Most of all, for me.

So when will I forgive myself and be about the business of making the life I deserve, even when I don’t feel I do deserve that life?

I lift my head, swipe at the tears lingering on my cheeks, and nod to the pen poised over Dr. Abrams’s pad.

“Today,” I say. “Write down ‘today.’”

Chapter Thirty-Three

Josiah

It’s Deja’s fourteenth birthday, and I’m surprised by how emotional I am about it.

I blame Musa.

He may have me a little too in touch with my feelings because when I woke up this morning, I pulled up photos of the day my daughter was born. Starting with the trip to the hospital. Yasmen insisted we capture everything, so I have dozens of pictures documenting her labor progression, going from a tight smile in the first, to an irritated scowl, to finally a full-on-wrath photo with her mouth stretched open on a bellow. I can laugh about it now, but it was our first pregnancy. I was scared shitless. What did I know about being a father? I’d had so little time with mine, I just knew I’d screw it up. That I’d fail Deja, disappoint Yasmen. I hadn’t been able to express it then. So I basically grunted my way through that nine months, sure that I would break out in hives, my anxiety was so high by the end.

I can’t take all the credit for the beautiful young woman bouncing down the staircase, hair big and curly, lips pink and shiny with gloss, but I didn’t ruin her.

Not yet at least.

“Daddy!” Dejah practically hurls herself down the last two steps and into my arms.

The air whoofs out of me as I absorb the impact of her small frame. My arms tighten around her and pull her even closer. She’s precious. Defiant. Strong-willed. Hardheaded and sometimes downright petty, but she’s mine, and anyone who wants to fuck with her has to go through me first.

“I can’t breathe,” she fake chokes.

“Brat.” I give her a shake before releasing her. “Happy birthday, squirrel.”

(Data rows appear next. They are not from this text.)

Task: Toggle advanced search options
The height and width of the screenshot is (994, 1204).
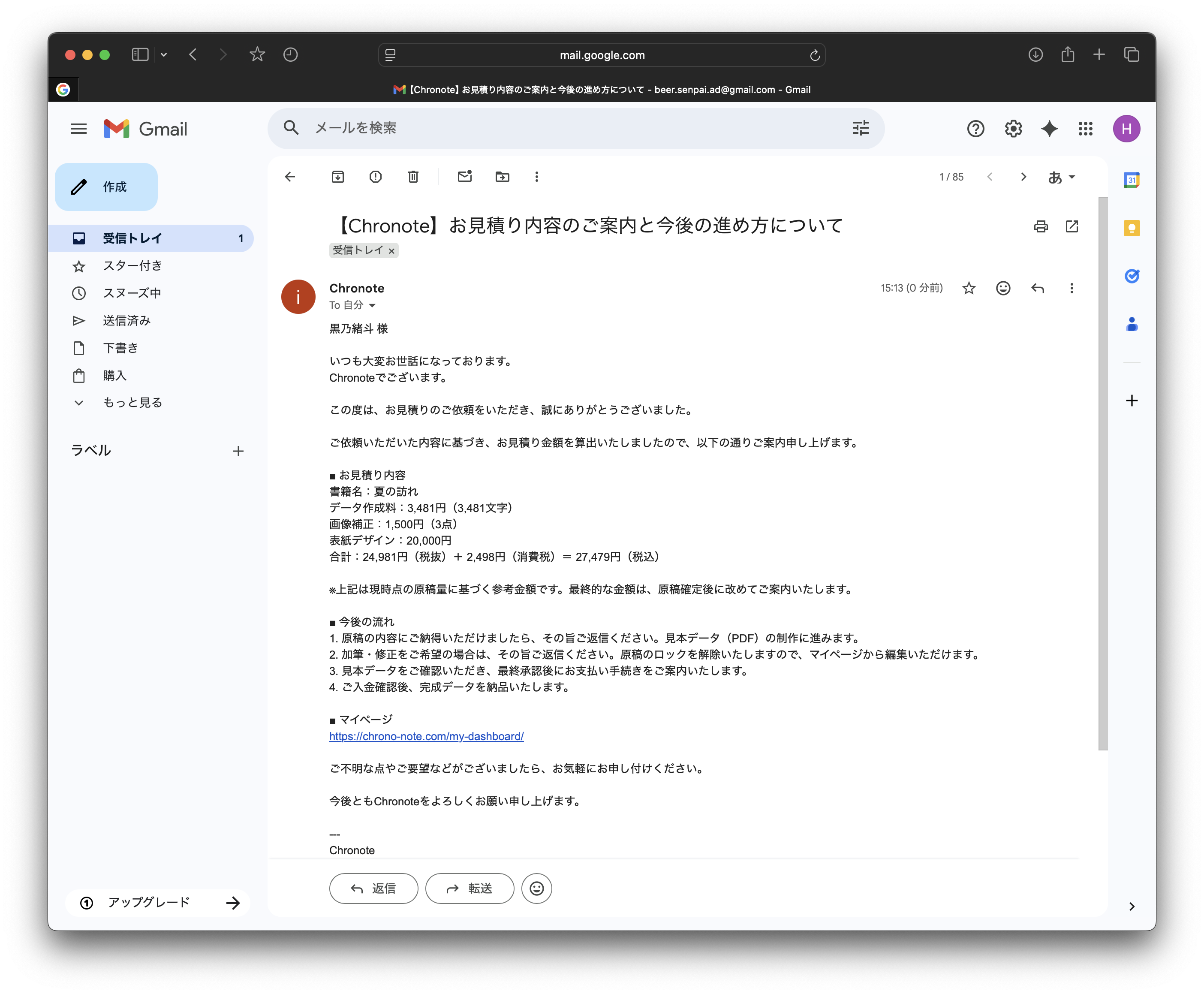Action: (x=860, y=128)
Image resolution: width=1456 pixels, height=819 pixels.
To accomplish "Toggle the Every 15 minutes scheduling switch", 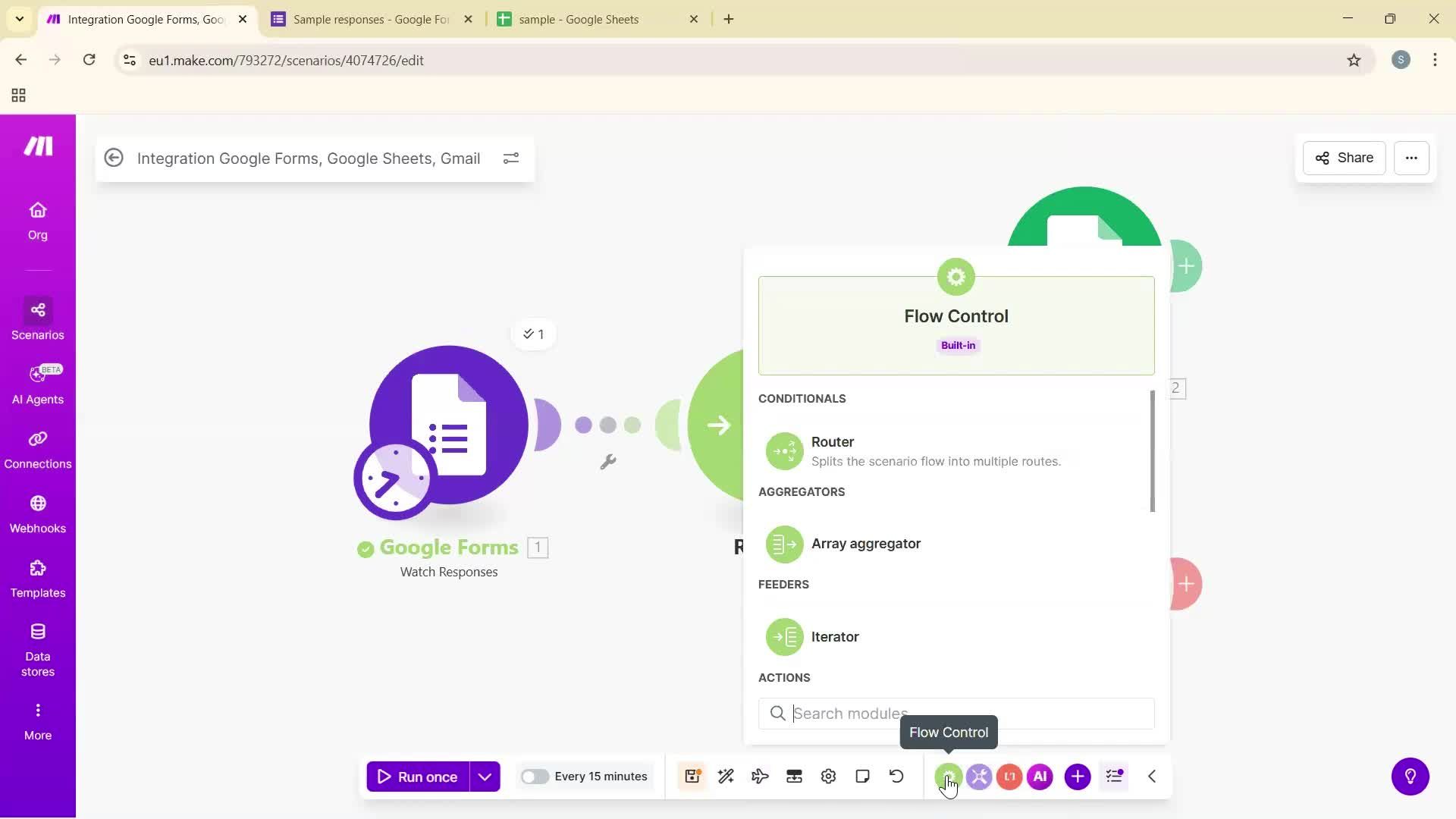I will coord(535,776).
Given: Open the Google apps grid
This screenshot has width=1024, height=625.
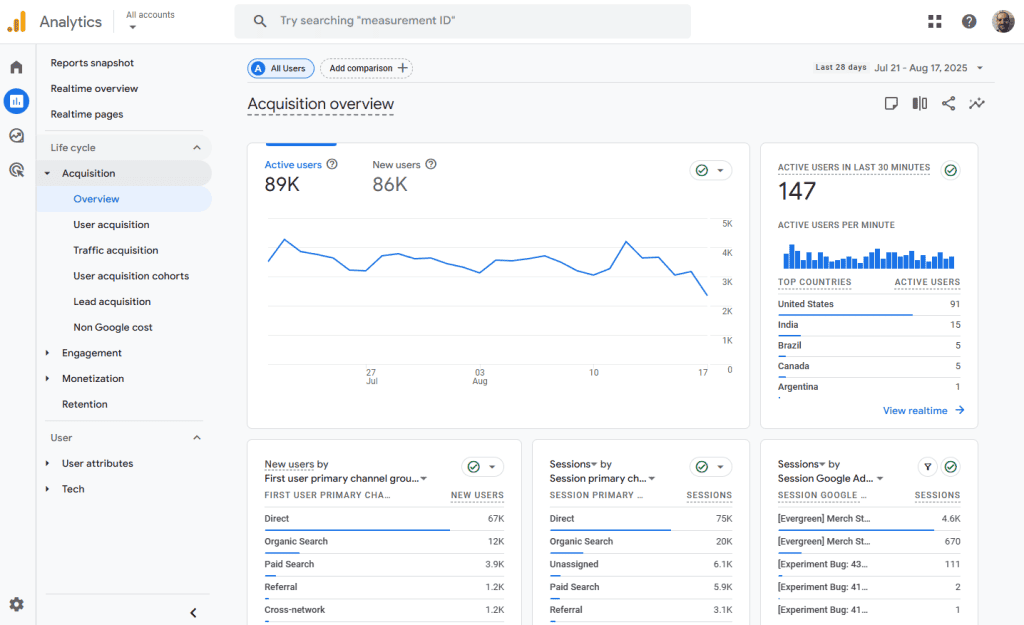Looking at the screenshot, I should [935, 21].
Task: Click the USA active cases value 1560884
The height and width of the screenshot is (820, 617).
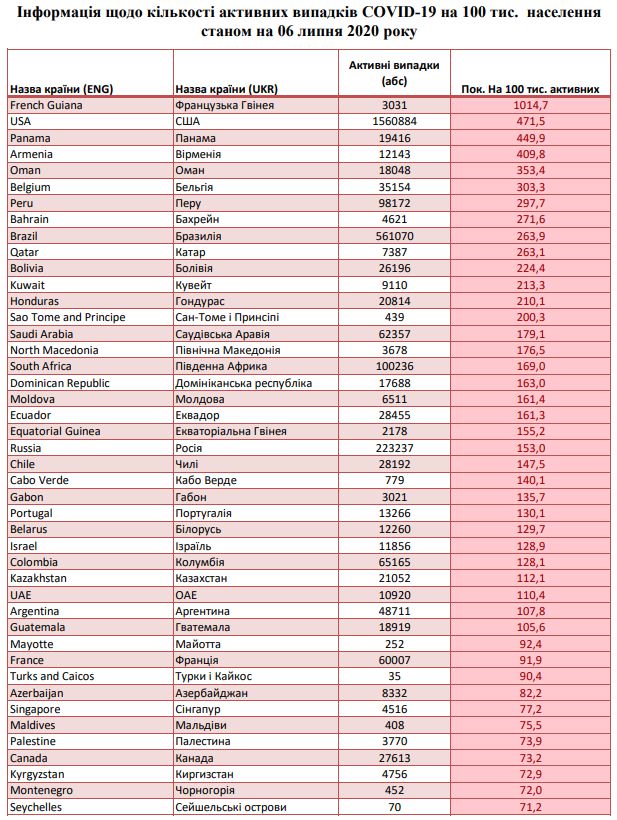Action: click(393, 121)
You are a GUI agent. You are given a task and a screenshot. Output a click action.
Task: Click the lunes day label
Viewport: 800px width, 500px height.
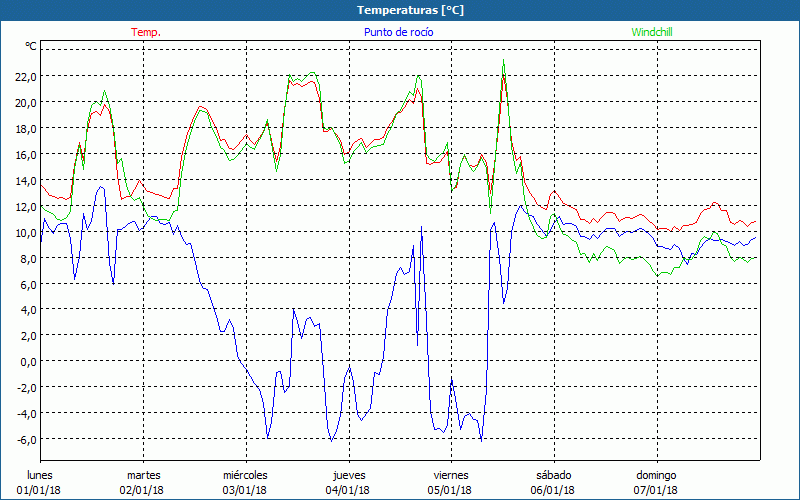pyautogui.click(x=41, y=475)
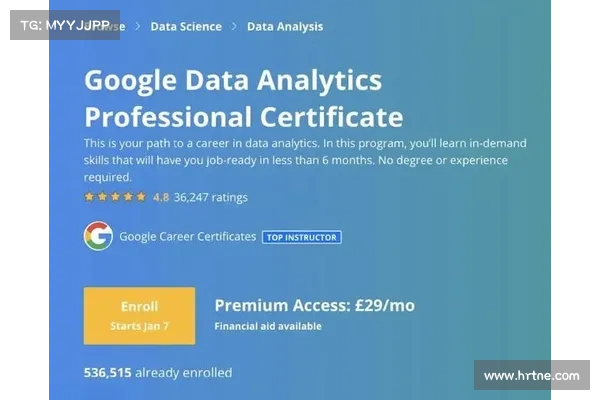Click the yellow Enroll button

click(x=139, y=316)
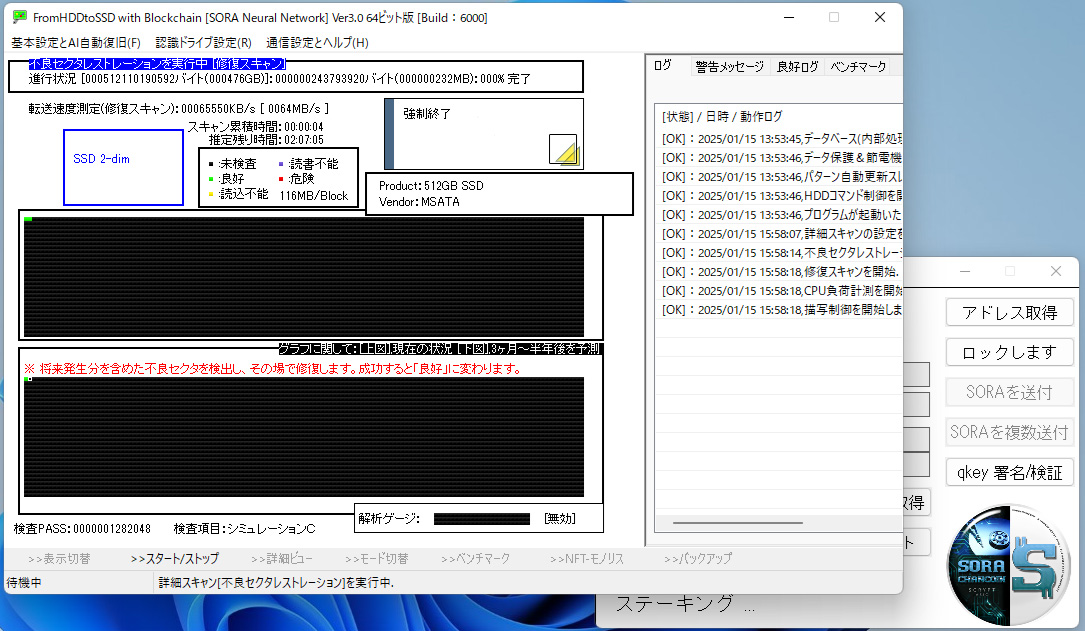Click the qkey 署名/検証 button
The width and height of the screenshot is (1085, 631).
[x=1010, y=473]
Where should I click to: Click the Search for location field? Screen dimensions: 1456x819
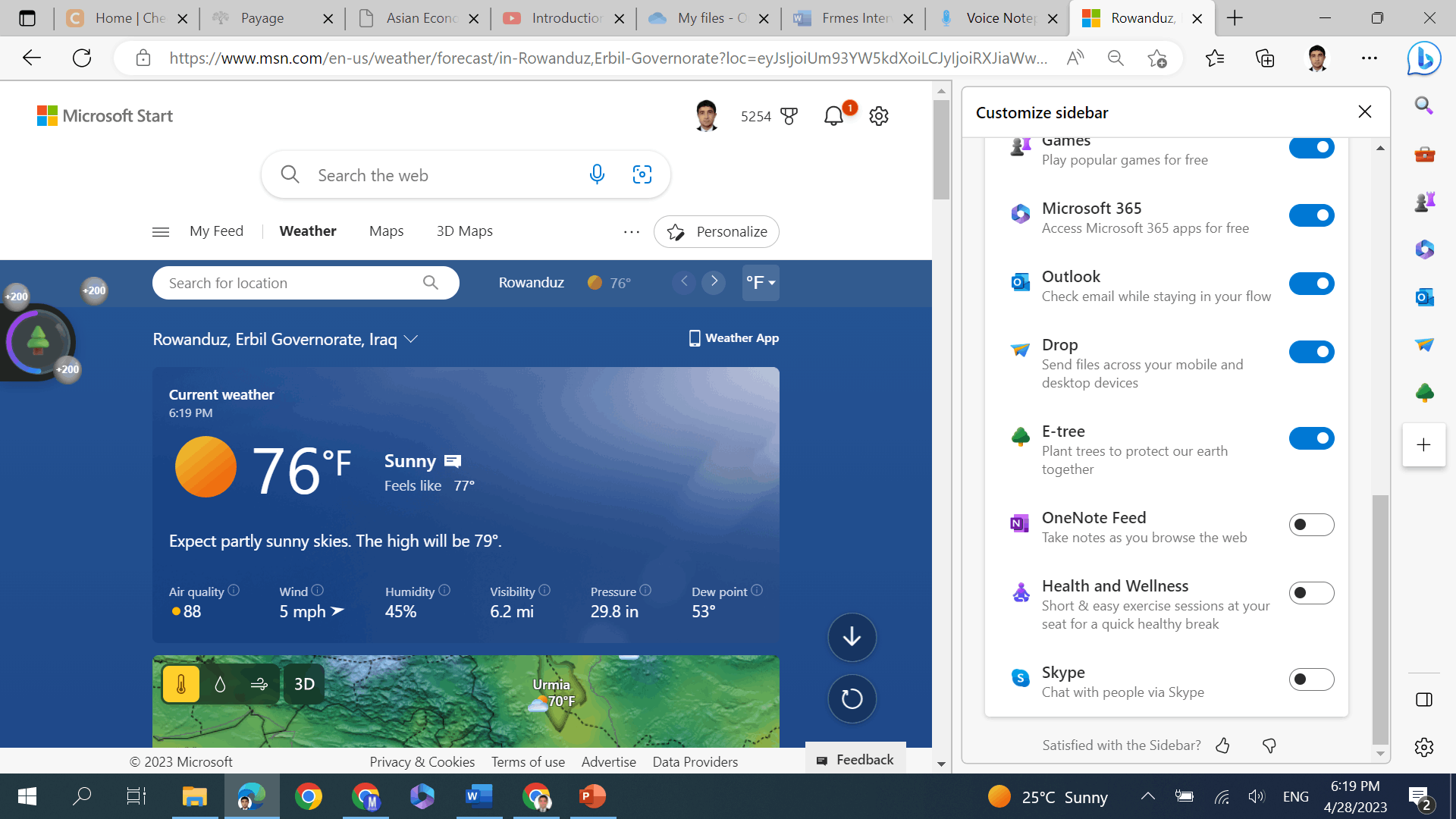coord(288,282)
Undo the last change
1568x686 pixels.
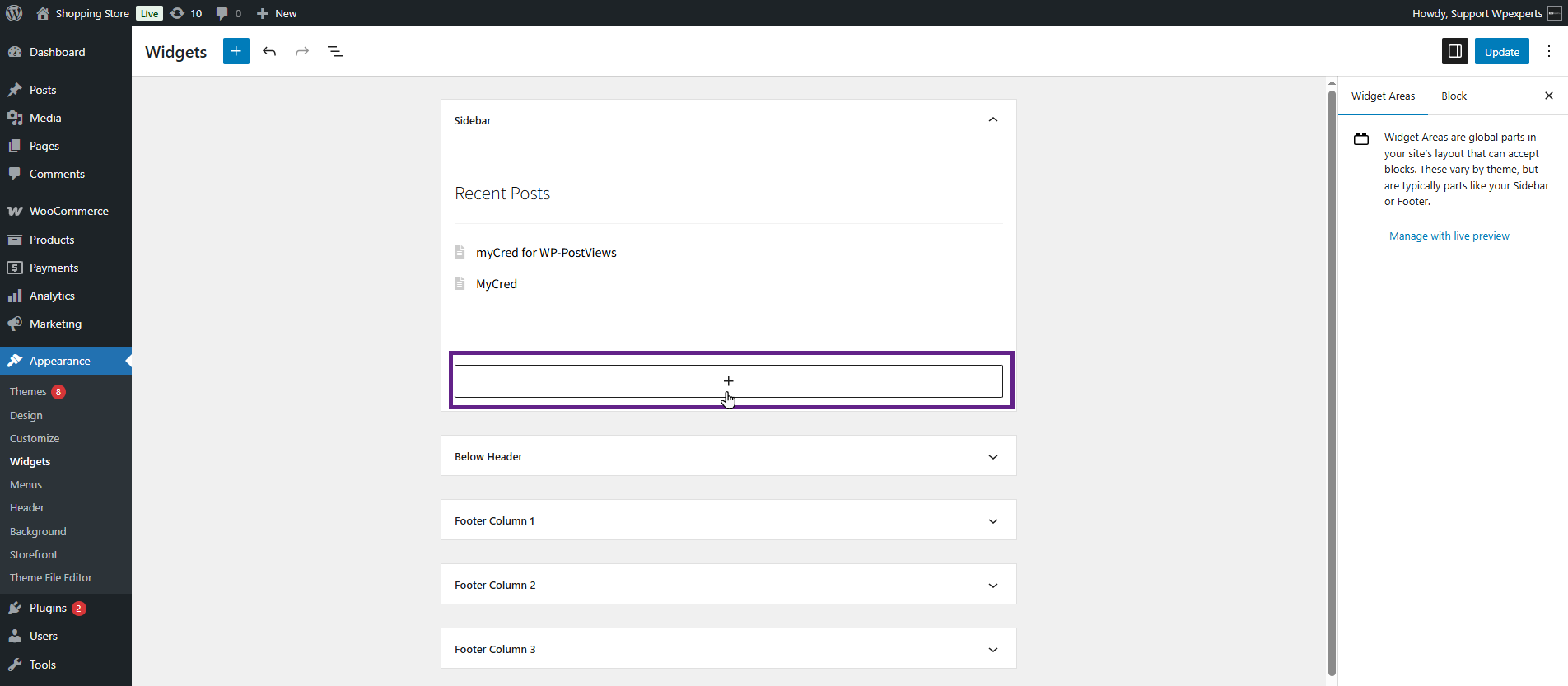[x=269, y=51]
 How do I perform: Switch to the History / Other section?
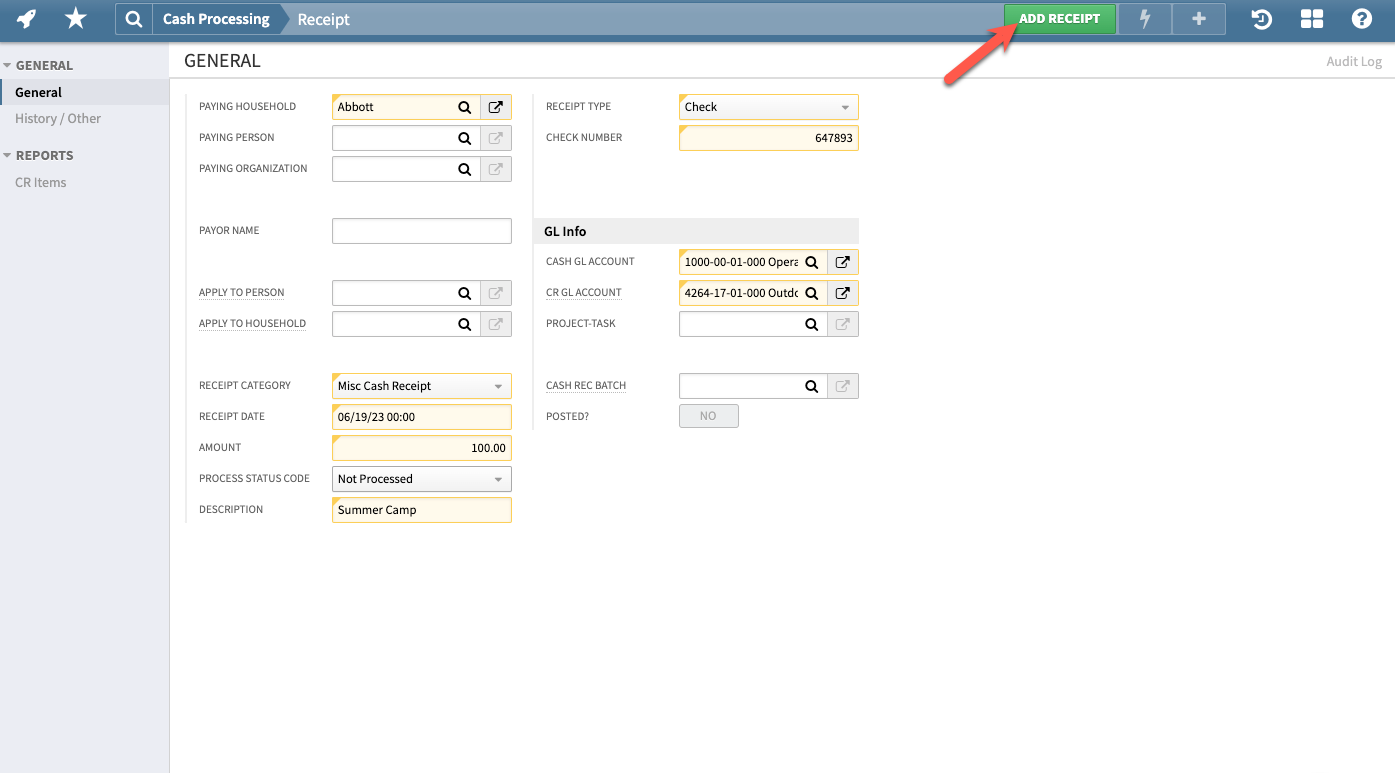(57, 118)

Her surprised eyes lift to mine. “You haven’t called me that since I was a kid.”

“News flash. You’re still a kid. Fourteen ain’t grown.”

She’s right, though. I haven’t called her that in years. She used to be so quick as a toddler, scampering from place to place. Before we could reach her, she was off to some other life-threatening adventure. At least to me, as a first-time dad, everything felt life-threatening.

“It’s cute,” she says. “But please don’t call me that in front of my friends.”